N.Greene 35 D.Drumm 17 M.Coyle 10 W.Barr 6* Extras 37 (!)
D.Drumm 4.1-0-14-2 K.Hodson 6-1-31-1 M.Coyle 3-0-9-0 B.McAllister 4-0-14-0
CHAPELIZOD: 120 for 4
J.Egan 32 D.Thomas 20* Rayes 16* Gres 14* S.Gallagher 9* Extras only 23!
Rieyes 6-1-20-2 S.Gallagher 3-0-4-1 D.Thomas 5-2-5-1 J.Egan 5-1-13-1 Harry 5-0-17-1
Opened in 1835, Castleknock College has a distinguished history and its past pupils would no doubt have been delighted that the cricket pitch is being well utilised by Chapelizod Cricket Club, who are a (very big!) hit for 6 down the hill to their historic village. No doubt these long dead past pupils would welcome, too, such a long standing cricket club such as Halverstown here. One of these pupils was James Henry Reynolds who was one of 16 Irishmen amongst the South Wales Borderers who so valiantly defended Rorke's Drift in the Anglo-Zulu War. He won the Victoria Cross and was immortalised as “Surgeon-Major Reynolds”, played by Patrick Magee, in one of my favourite films, “Zulu”, directed (and starred in) by fellow Rhondda Valleys boy Stanley Baker. They both would have felt every sympathy for me in this game.
It was a struggle to get a team together but finally I had a full muster of troops. However a desertion the day before meant 10; another on the morning of the game left 9; a misunderstanding by another meant that only 8 actually turned up- and one of those was going to be late on parade. I know now how the Rorke's Drift garrison felt as we faced a full strength Chapelizod who even boasted of a 12th man arriving later. However Willie “Ten Teams” Barr was representing Chapelizod, a man who had played for us before. Money did not have to change hands: the honour of playing for Halverstown was enough to persuade Willie to change sides and we played 10 v 9. Not that they needed 10 players- and their now 11th man who arrived later proved surplus to requirements.
Kevin Hodson and Michael Coyle opened the batting in a sprightly manner, running plenty of quick extras as well as notching up a few runs for themselves. Then came Nassau, who played a wonderful straight bat against all that Chapelizod could throw at him. Heroic was the word for his 35. He deserved a medal. Nevertheless the superior forces of Chapelizod told on the rest of the troops, though Willie Barr- no stranger to military matters as a former member of the Defence Forces- and myself fought a gallant rearguard action to put a little gloss on the final total of 119. Despite an astonishing 37 extras, this was never going to be enough against their big guns. For Chapelizod, Rieys took 2 wickets but there was sniper-like accuracy from Stuart Gallagher and outstanding bowling from keeper Dylan Thomas (another Welsh link!) with his 1 for 5 off 5, including 2 maidens. Captain John Egan and Harry had a wicket apiece with good economy also.

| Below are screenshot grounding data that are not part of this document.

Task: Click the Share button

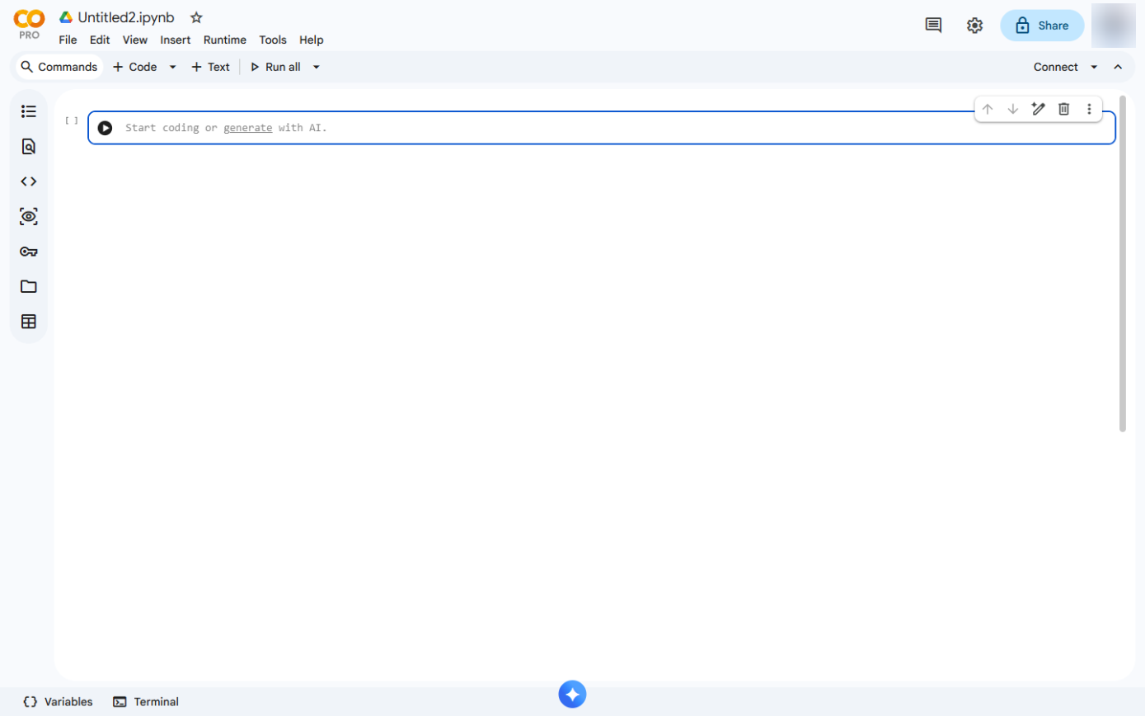Action: [x=1042, y=26]
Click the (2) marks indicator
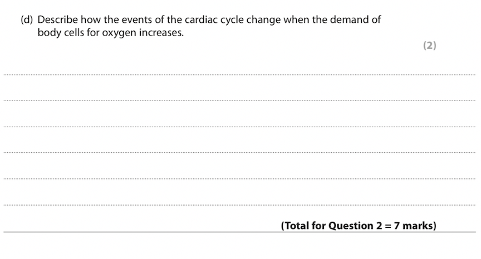Image resolution: width=481 pixels, height=259 pixels. [x=429, y=46]
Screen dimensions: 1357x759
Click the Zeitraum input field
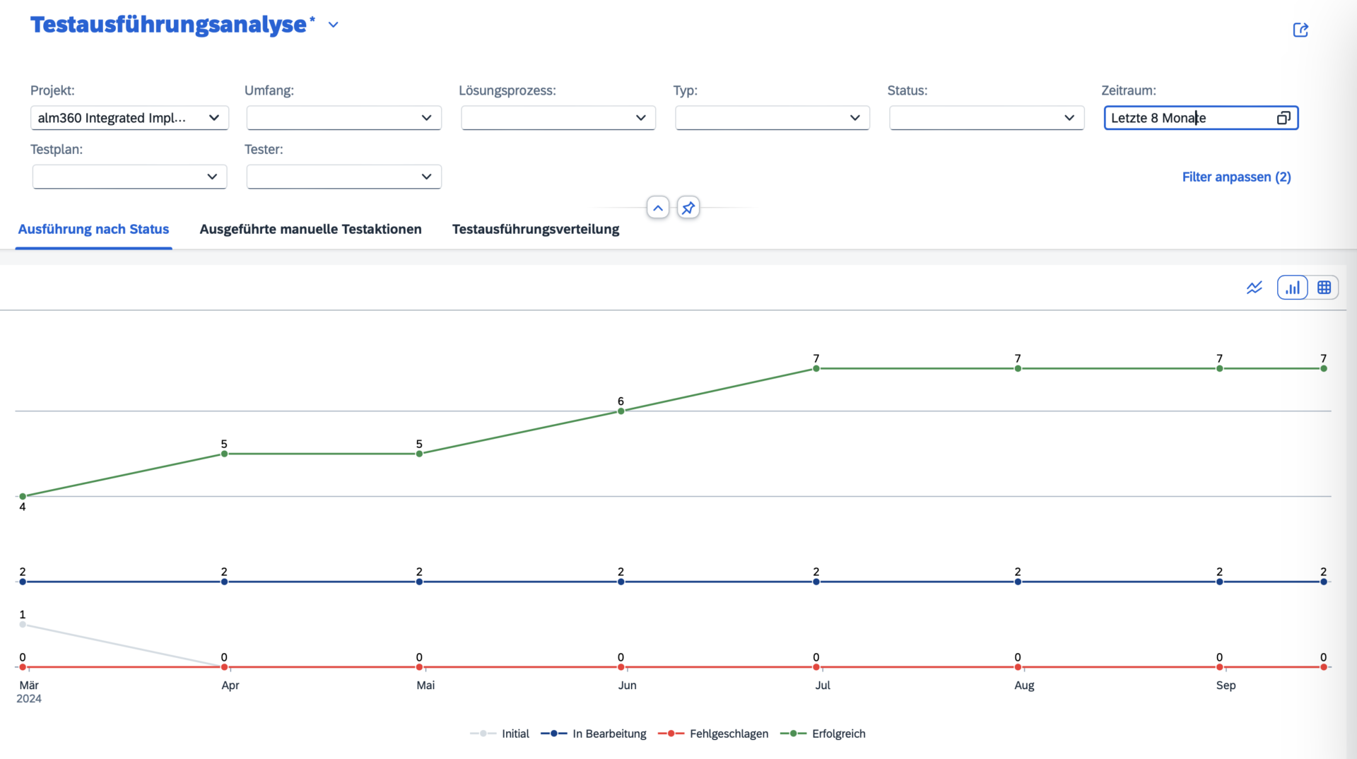pyautogui.click(x=1187, y=118)
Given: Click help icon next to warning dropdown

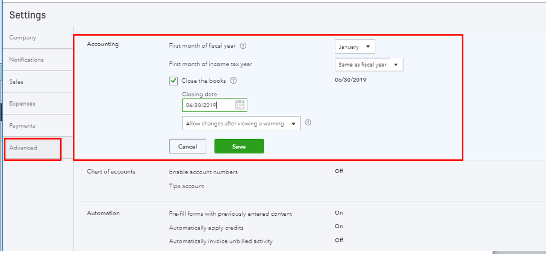Looking at the screenshot, I should coord(308,123).
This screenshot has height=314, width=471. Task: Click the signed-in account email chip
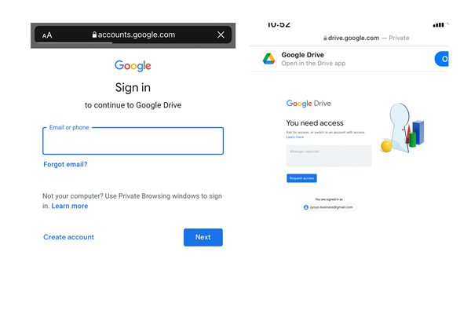click(329, 207)
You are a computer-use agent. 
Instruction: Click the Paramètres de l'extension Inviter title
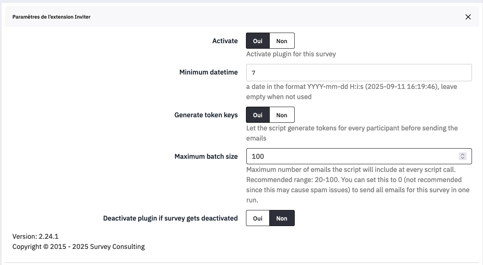click(51, 17)
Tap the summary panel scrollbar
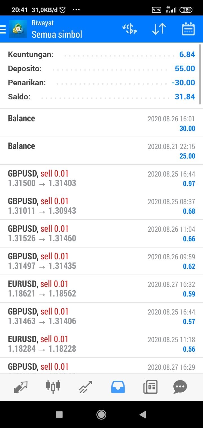Viewport: 203px width, 428px height. (200, 75)
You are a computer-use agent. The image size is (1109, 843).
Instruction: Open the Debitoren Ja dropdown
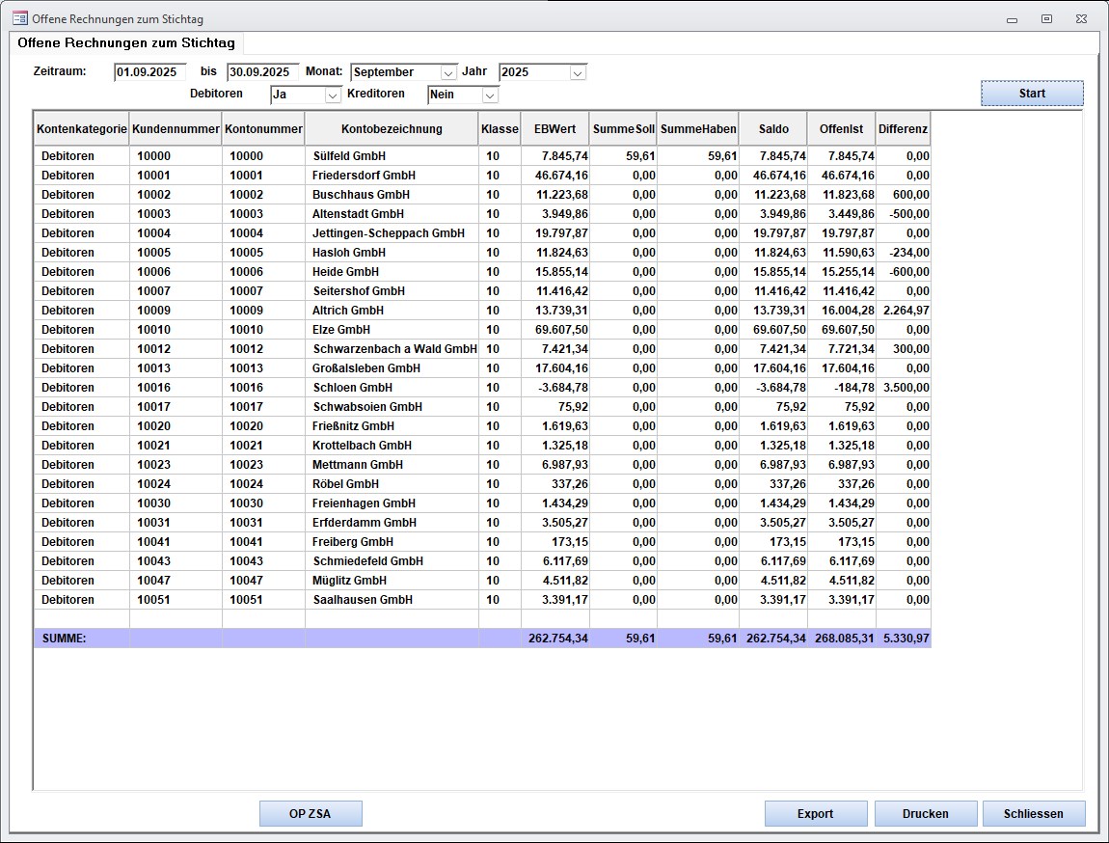333,95
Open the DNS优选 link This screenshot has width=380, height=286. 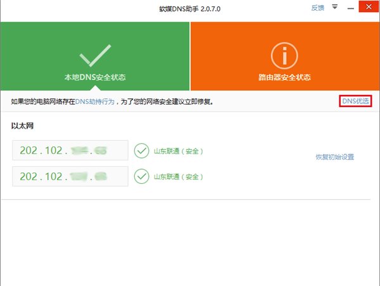pos(355,101)
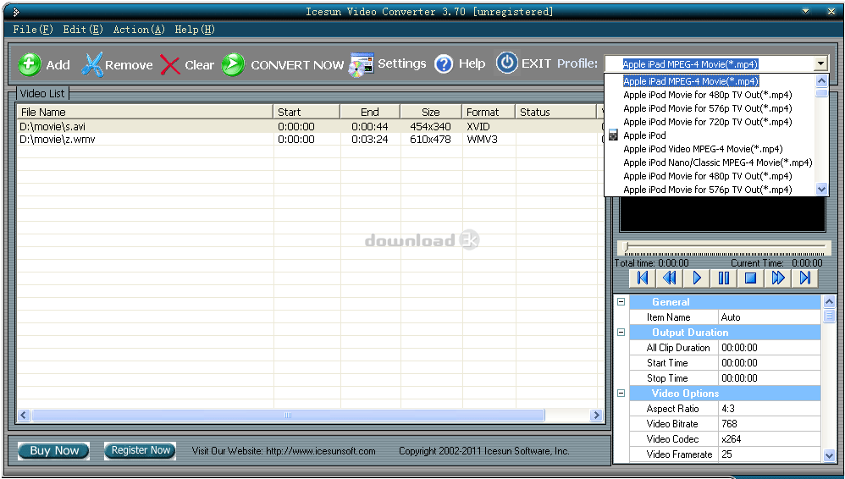Click the EXIT power icon
The height and width of the screenshot is (479, 845).
[506, 63]
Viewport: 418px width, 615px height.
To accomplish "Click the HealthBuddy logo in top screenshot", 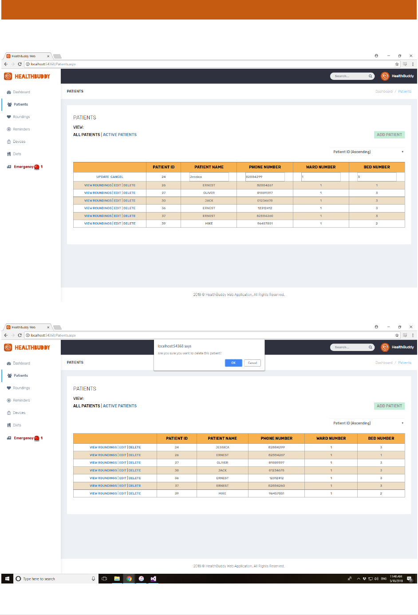I will coord(27,76).
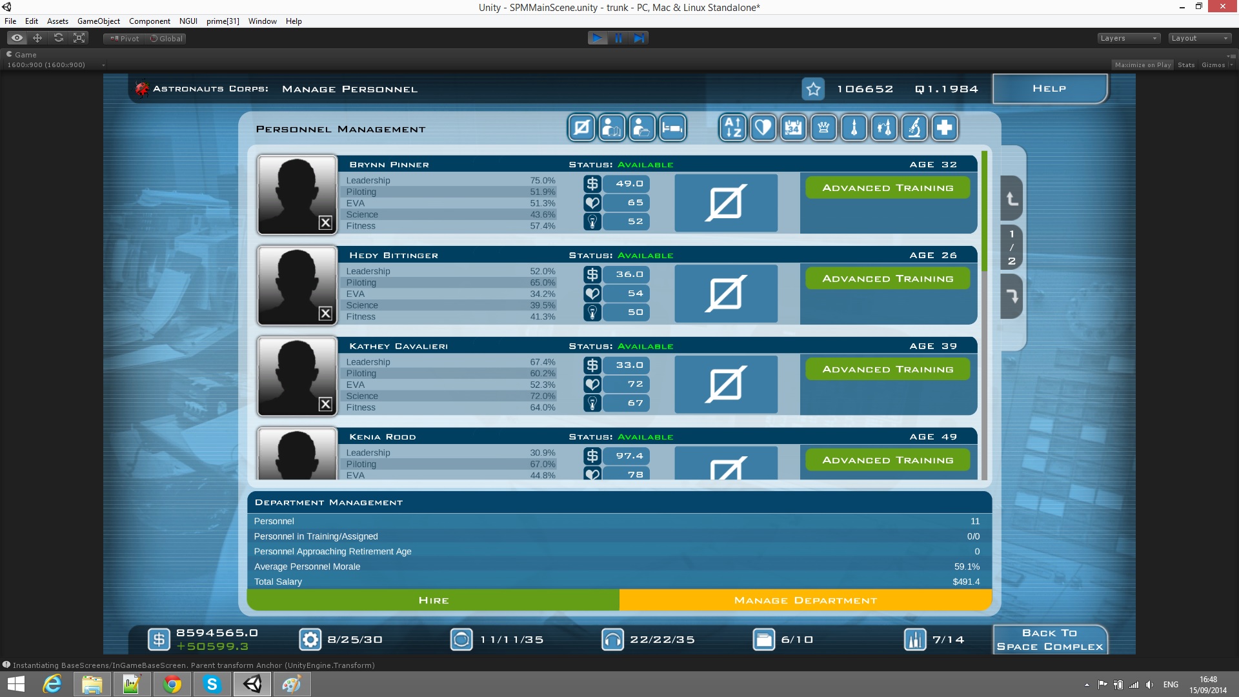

It became a rout when they batted. John Egan played a captain's role with his opening 32, Dylan Thomas certainly did not go gentle into that dark night as he hit a rapid-fire 20 before nobly retiring. And so it went. We took just 4 wickets in reply- a couple for me, one thanks to Cecil's sharp reactions behind the wicket to stump Mark, one very good caught-bowled by Kevin and a runout. New recruit Brian McAllister and regular soldier Michael Coyle both bowled well but Chapelizod won by 6 wickets. I suppose that if you counted the retirements and deduct their 11th man, who did not even bother to change, then we could possibly say 2 wickets. Maybe not. Surgeon Reynolds could well have been needed to bind our wounded pride after this resounding defeat.